With the weather getting a bit cooler and the autumn leaves changing, now is a great time of year to go out for a run and take in the scenery. For some runners, especially those who have been a little lax in training or are taking on too much activity at once, pain might become an unwanted part of the routine. Oftentimes, that dull ache around your knee during bending movements can mean the dreaded Runner’s Knee.
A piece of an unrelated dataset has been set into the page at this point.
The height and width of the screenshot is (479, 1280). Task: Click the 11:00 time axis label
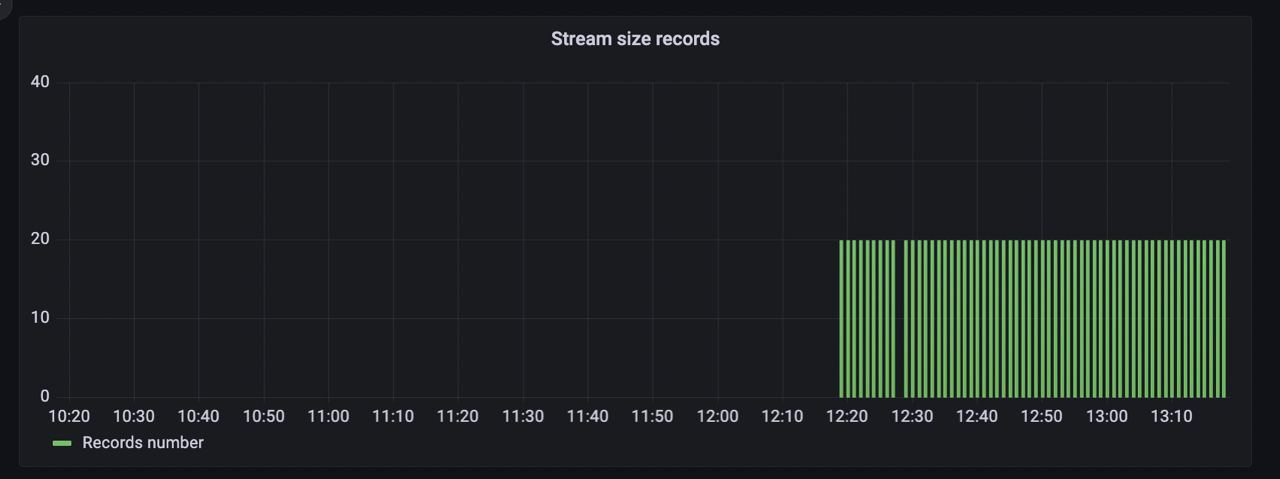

Don’t let this common injury keep you down! Here are some tips to get back out and moving again.

  1. Know Your Enemy
    Runner’s Knee, also known as patellofemoral pain syndrome, is actually a generalized term for the pain caused by a number of possible knee injuries. This condition is not specific to running – it can also crop up during any activity involving a lot of walking or repetitive jumping. An injury usually develops due to overuse, during a fall, bone misalignment, improper form, or not wearing the right equipment.Symptoms of Runner’s Knee include pain in the knee, especially during bending movements and using stairs. Some people may notice slight swelling, as well as popping or grinding sounds in the knee joint. If any of these symptoms occur, it’s time to back off on your training regimen.
  2. Listen To Your Body
    Luckily, Runner’s Knee injuries are usually easy to treat and may not require medical attention if you catch them early. The trick is to listen to what your body is telling you. Many athletes have a “play through pain” mindset in order to become better or stronger at their sport. Unfortunately, in this case, playing through pain can lead to more serious injuries.If you find that you are experiencing the symptoms listed above, it’s time to stop running for a while. Give your knees the time they need to rest and heal. It is perfectly ok to remain active while resting your knees – focus on other activities, such as swimming, that don’t require stress on that particular joint.Once you notice that you are no longer experiencing pain in your knees, start training again, but slowly. Don’t push the joints too much…that could mean a visit to our office.
  3. An Ounce of Prevention is Worth a Pound of Cure
    Whatever activity you choose to participate in, there are definitely ways to prevent the development of patellofemoral pain syndrome. The very first step is implementing a good stretching routine prior to activity. One contributor to this syndrome is tight hamstrings, so making sure you stretch and warm up lowers the risk of injury.A proper strengthening routine is also a great way to prevent knee injuries. Exercises that help to strengthen your quadriceps will help to protect your knees from damage during activity.Being very aware of proper form when you are active is also important, especially for female athletes. Unfortunately some women are at a higher risk for Runner’s Knee due to the angle of the upper leg bones meeting the knee joint. Sometimes a natural misalignment can occur, which can lead to an increased chance of injury. Staying in proper form, and using the right gear will help you achieve pain-free training.
  4. Use The Right Shoes
    Whether you are a runner or are playing other sports that put a lot of pressure on your knees, it is important to find the right equipment for peak injury prevention. For runners, going to a store focused specifically on running footwear can make all the difference. This visit will allow a specialist to watch how you run, identify any potential issues with form, and suggest footwear that will correct these problems.Once you have the right footwear, be sure you are replacing the shoes on a regular basis. A specialty store will be able to recommend the exact timing for your equipment, but the lifespan is usually somewhere between 300-500 miles. Old shoes are a definite risk when it comes to knee pain.
  5. R.I.C.E. The Pain Away
    In the event that you start to experience pain, it’s time for the strategy of many an athlete: rest, ice, compression, and elevation (R.I.C.E.). As mentioned above, if you experience pain, it’s time to stop being active for a while. Icing your knee can help – use an ice pack for 20-30 minutes at a time every 3-4 hours, and prop your leg up on a pillow for a little added elevation. Wrapping your knee will help to provide additional support for the joint while you are moving around. Taking an anti-inflammatory such as ibuprofen can also help ease any discomfort you might be experiencing.
  6. See A Doctor
    If you have tried the strategies above and are still experiencing knee pain, it’s time to pay us a visit. Don’t panic, though – most patellofemoral pain syndrome injuries are easy to treat and don’t require surgery. The doctor will start with a physical examination of the knee and may request that x-rays or other imagery be taken in order to determine the exact problem. Once the cause of the pain is identified, the doctor will recommend treatment options, possibly involving physical therapy or orthotics.

In the rare event that surgery is required, the doctor will discuss all available options for correcting the issue. With new technologies available for minimally invasive surgical procedures and treatments, you will likely be up and moving again in no time!